[RECORDS SUPPLIED]
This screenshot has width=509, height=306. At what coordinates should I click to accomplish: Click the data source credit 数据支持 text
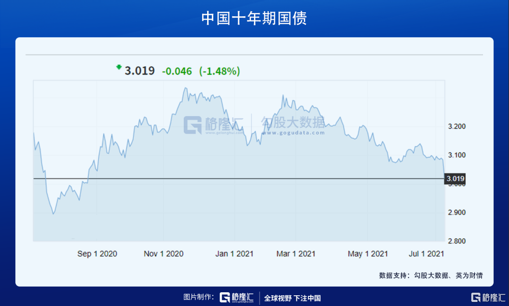click(431, 275)
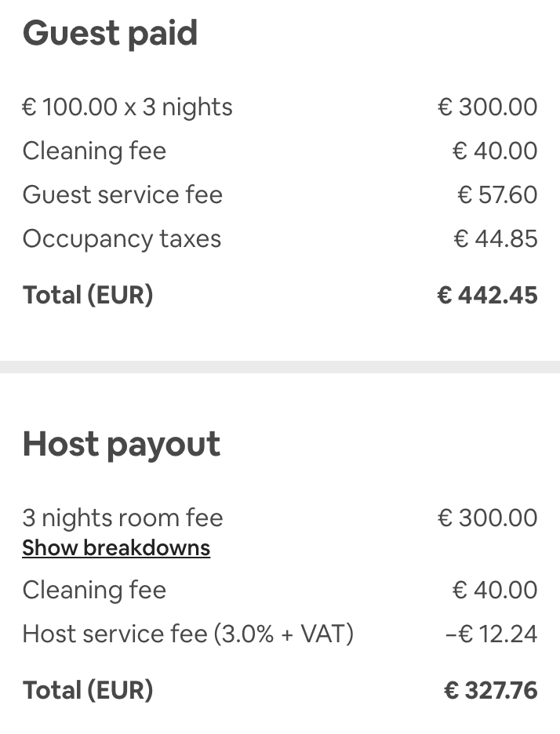Select the Occupancy taxes label
The height and width of the screenshot is (734, 560).
[x=122, y=238]
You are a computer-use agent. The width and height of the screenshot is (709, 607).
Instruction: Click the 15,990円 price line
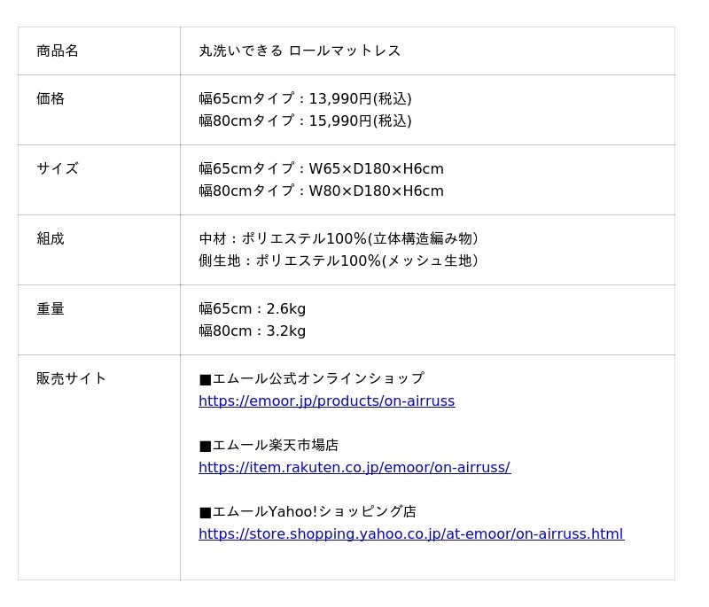coord(305,121)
[/RECORDS SUPPLIED]
* _REQUIREMENT_
Each entry above should be reproduced exactly, with the pictures removed.

* _RESPONSE TO THIS TASK_
This screenshot has width=509, height=306. At what coordinates should I click to accomplish: Click the data source credit 数据支持 text
click(431, 275)
Select the Occupancy taxes label
The height and width of the screenshot is (734, 560).
[x=122, y=238]
You are a computer-use agent. The width and height of the screenshot is (709, 607).
Instruction: Click the 15,990円 price line
coord(305,121)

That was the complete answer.